Subo as escadas correndo, instalo-me numa cadeira e suprimo as barreiras entre o mundo onde estou e o meu mundo, quase do outro lado da terra; o mar sempre foi o grande depósito de segredos da humanidade, mas o Oceano Atlântico se transforma num riachinho, quando tenho uma carta nas mãos. O céu cinza fica azul e a saudade, sol de verão alimentando a vida. As letras miúdas ou grandes contam o cotidiano, as aventuras das crianças, as festas e, talvez por respeito à distância, se transformam em palavras tristes, quando as notícias são más.

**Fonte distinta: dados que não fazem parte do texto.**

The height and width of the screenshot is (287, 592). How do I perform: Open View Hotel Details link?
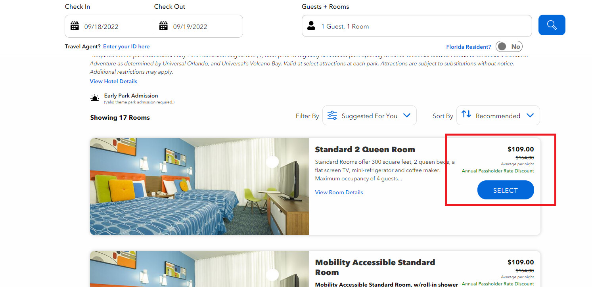(113, 81)
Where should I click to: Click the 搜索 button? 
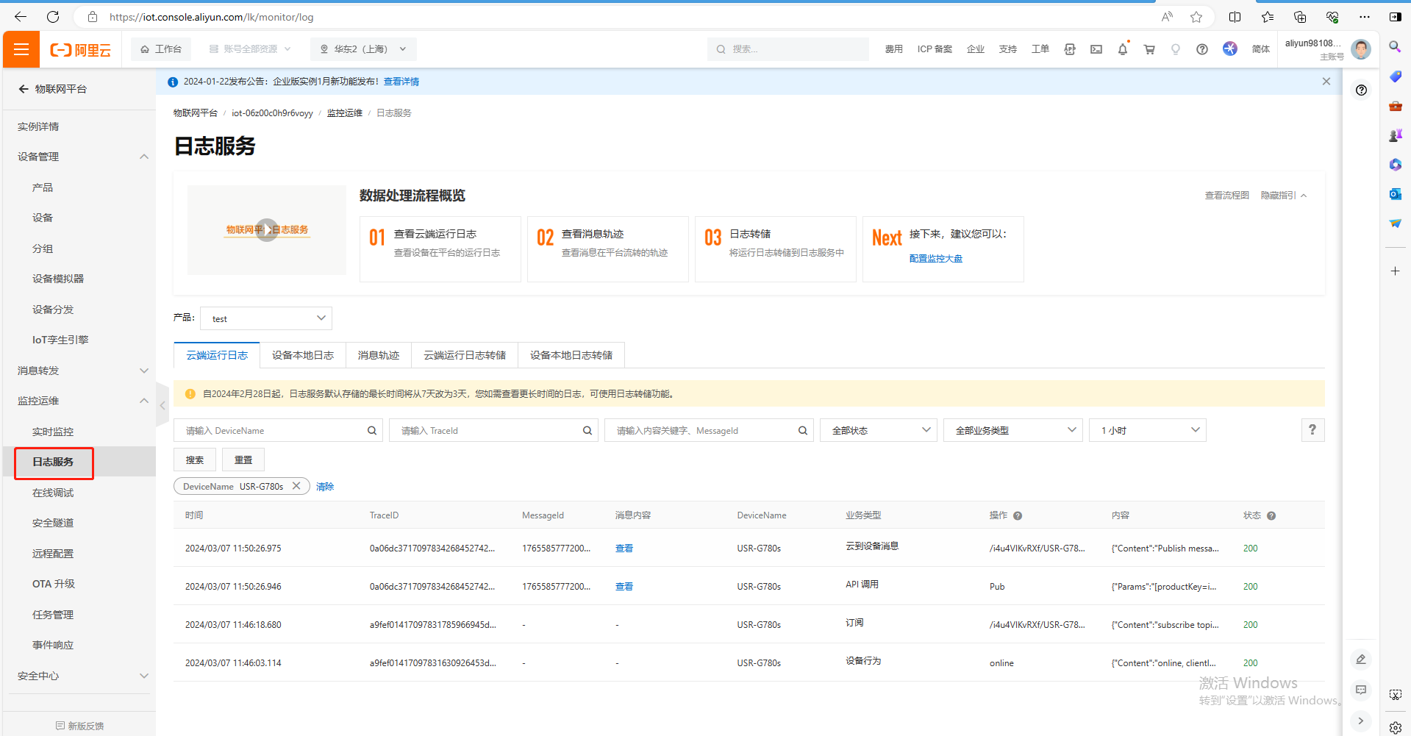194,460
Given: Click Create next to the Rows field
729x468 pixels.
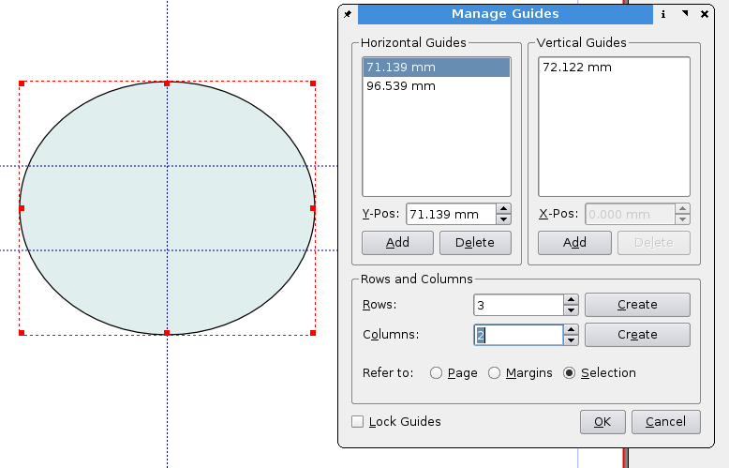Looking at the screenshot, I should [637, 305].
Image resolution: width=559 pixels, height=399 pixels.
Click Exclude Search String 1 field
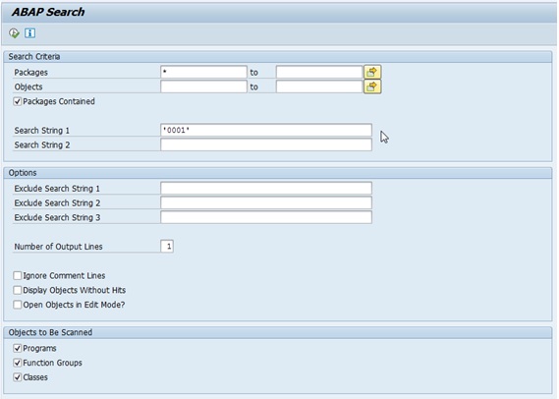pos(266,189)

As mensagens que chegam contam a vidinha morna do interior do Brasil. As vezes mensagens de carinho, quase um relatório amoroso do cotidiano de lá; outras vezes, de um jeito desconcertado, contam coisas assim : “faz oito meses que não chove no Nordeste e exatamente quatro meses que não cai uma gota de chuva aqui! O gado está morrendo, de sede e fome; ainda agüenta de pé graças ao bagaço da mata. O povo faz pena, não tem sequer água para beber. Ainda esta semana os camponeses de várias municípios se reuniram em frente à prefeitura, na tentativa de conseguir ajuda da municipalidade. O pior é que o prefeito diz que não tem verba, nem do Estado nem do Governo Federal… Dói na alma e faz mal à qualquer vivente, filho de Deus, olhar nos olhos daqueles homens e escutar as cantigas que as mulheres retirantes cantam na rua. Falo de cantiga porque meu vocabulário é pobre, pois de tanta tristeza, elas parecem lamentos.”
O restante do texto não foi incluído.